This clinical trial aims to improve the quality of the resuscitation of patients with traumatic haemorrhage. We are enrolling 100 patients from four major trauma centres in Queensland. Patients admitted with severe traumatic bleeding will be given either Fibrinogen concentrate or cryoprecipitate. Time to administration of these products and effects on blood fibrinogen levels will be measured. We are using innovative technology to identify hypofibrinogenaemia; we will provide data to define the optimal method of replacement and monitoring of the end points of resuscitation; and provide data on the role of fibrinogen concentrate and its use in traumatic haemorrhage. We are also exposing a broad range of ED physicians to potential practice changing research that may be translated to use in other patient groups with critical bleeding.

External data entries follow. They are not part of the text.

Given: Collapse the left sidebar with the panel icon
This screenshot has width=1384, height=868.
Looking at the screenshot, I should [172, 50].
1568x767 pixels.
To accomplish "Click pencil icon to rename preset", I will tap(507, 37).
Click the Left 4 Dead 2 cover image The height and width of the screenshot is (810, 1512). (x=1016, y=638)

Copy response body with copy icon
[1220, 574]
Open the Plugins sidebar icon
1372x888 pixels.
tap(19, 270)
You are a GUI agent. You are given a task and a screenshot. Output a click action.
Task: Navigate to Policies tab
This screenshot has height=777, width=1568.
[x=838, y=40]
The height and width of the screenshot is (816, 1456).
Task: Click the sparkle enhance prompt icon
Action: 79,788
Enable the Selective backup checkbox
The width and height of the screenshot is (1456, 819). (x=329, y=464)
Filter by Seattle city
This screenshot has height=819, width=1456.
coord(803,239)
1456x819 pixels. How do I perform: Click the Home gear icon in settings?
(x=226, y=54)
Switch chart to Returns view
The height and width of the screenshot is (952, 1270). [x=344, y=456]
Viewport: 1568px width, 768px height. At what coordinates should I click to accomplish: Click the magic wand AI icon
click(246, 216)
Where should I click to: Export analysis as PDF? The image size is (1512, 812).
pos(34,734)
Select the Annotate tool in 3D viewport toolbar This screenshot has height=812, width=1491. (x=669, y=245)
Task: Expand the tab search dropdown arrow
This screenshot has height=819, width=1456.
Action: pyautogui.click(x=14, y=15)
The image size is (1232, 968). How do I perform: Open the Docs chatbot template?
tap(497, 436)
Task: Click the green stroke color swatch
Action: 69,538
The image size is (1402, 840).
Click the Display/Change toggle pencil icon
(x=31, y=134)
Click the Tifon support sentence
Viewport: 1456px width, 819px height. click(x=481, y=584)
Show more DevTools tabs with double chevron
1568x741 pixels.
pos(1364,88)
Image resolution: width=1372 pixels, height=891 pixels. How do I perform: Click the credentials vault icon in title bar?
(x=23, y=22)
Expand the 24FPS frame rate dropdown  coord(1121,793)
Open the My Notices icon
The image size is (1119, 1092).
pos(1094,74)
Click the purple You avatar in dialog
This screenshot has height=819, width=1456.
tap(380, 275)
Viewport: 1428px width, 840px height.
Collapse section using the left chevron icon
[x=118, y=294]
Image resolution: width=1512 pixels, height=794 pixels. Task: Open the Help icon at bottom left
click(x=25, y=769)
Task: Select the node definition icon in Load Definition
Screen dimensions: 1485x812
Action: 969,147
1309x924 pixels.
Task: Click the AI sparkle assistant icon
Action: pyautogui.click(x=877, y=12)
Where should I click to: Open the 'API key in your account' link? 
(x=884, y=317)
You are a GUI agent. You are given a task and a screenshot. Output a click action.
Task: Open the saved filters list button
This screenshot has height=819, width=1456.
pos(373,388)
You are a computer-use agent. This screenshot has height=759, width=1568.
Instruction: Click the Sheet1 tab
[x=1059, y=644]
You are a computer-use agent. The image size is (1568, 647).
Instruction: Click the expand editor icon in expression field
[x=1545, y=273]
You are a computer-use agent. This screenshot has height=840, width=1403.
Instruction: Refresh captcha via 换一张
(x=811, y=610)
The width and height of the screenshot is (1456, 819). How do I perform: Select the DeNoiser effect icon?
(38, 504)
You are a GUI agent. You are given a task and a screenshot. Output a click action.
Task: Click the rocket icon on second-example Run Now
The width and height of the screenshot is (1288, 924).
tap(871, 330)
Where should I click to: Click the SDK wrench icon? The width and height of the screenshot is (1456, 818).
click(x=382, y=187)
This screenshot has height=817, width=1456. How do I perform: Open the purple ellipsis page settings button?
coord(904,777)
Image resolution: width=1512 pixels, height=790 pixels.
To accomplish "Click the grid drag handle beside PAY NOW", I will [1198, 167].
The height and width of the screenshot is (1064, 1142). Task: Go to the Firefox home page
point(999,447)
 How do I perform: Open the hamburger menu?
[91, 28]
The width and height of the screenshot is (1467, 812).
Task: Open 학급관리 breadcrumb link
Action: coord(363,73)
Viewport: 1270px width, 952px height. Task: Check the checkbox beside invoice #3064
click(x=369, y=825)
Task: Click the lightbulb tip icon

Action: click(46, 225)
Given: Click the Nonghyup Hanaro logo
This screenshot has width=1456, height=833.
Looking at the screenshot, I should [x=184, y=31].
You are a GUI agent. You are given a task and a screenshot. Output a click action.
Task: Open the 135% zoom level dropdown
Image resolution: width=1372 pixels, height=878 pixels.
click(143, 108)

More than 7000 Australians are treated for severe trauma every year. Major bleeding in the setting of trauma is associated with poor outcomes and increased rates of death. Severe trauma causes a decrease in the factors within the blood that helps clots to form and stop bleeding. This loss of clotting factors is associated with worse outcomes and it is proposed that early replacement of these factors may reduce bleeding and improve outcomes. Fibrinogen is one of the key clotting factors that needs to be replaced in severe traumatic bleeding. Currently fibrinogen is replaced using cryoprecipitate; a blood product obtained from healthy volunteer donors. This is a precious resource that is stored frozen in the blood bank; it can take a long time to administer and place significant strain on blood banks. Fibrinogen concentrate (FC) is an alternative product used to assist in blood clotting. It is stored in powder form, can be reconstituted at the bedside and given quickly. The study will investigate whether it is quicker to administer FC than cryoprecipitate, which will reduce haemorrhage and improve outcomes. With positive impact for both large urban metropolitan areas and remote isolated communities.